Trecho do documento
• • • •

M. Por outro lado, é evidente que competia à Sra. Agente de Execução, antes de satisfazer a pretensão dos Exequentes, realizar as diligências necessárias para identificar e avaliar outros bens do Opoente suscetíveis de serem penhorados e de satisfazer o crédito exequendo de forma mais expedida e menos onerosa, nomeadamente a referida conta bancária no Banco 1..., sendo a quota-parte do Opoente, no valor de €63.013,01, manifestamente suficiente para a satisfação da quantia exequenda de €22.101,19 e despesas prováveis no valor de €2.210,12, pelo que também incorreu o Tribunal a quo em erro de julgamento ao concluir que a atuação da Sra. Agente de Execução foi conforme às normas legais aplicáveis.
N. Perante todo o exposto, resulta claro que o Tribunal a quo incorreu em erro ao concluir que o Opoente não alegou “qualquer facto susceptível de integrar qualquer dos fundamentos a que alude o nº 1, do art. 784º, do Código de Processo Civil”, uma vez que todo o contexto factual e de direito invocado consubstancia, sem margem para dúvidas, o fundamento de oposição à penhora previsto na segunda parte da alínea a), do n.º 1 do artigo 784.º do Código do Processo Civil.

• • • •

Problema A
Liste todos os valores em euros que aparecem no trecho sobre a oposição à penhora.
Problema B
Transcreva do trecho sobre a oposição à penhora a parte que vai de "N. Perante todo" até "do Processo Civil.", incluindo as duas pontas.

Material

• • • •

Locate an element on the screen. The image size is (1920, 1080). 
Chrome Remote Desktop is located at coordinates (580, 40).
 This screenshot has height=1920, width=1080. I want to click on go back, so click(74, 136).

• • • •

Resultado da tarefa A
€63.013,01
€22.101,19
€2.210,12

Resultado da tarefa B
N. Perante todo o exposto, resulta claro que o Tribunal a quo incorreu em erro ao concluir que o Opoente não alegou “qualquer facto susceptível de integrar qualquer dos fundamentos a que alude o nº 1, do art. 784º, do Código de Processo Civil”, uma vez que todo o contexto factual e de direito invocado consubstancia, sem margem para dúvidas, o fundamento de oposição à penhora previsto na segunda parte da alínea a), do n.º 1 do artigo 784.º do Código do Processo Civil.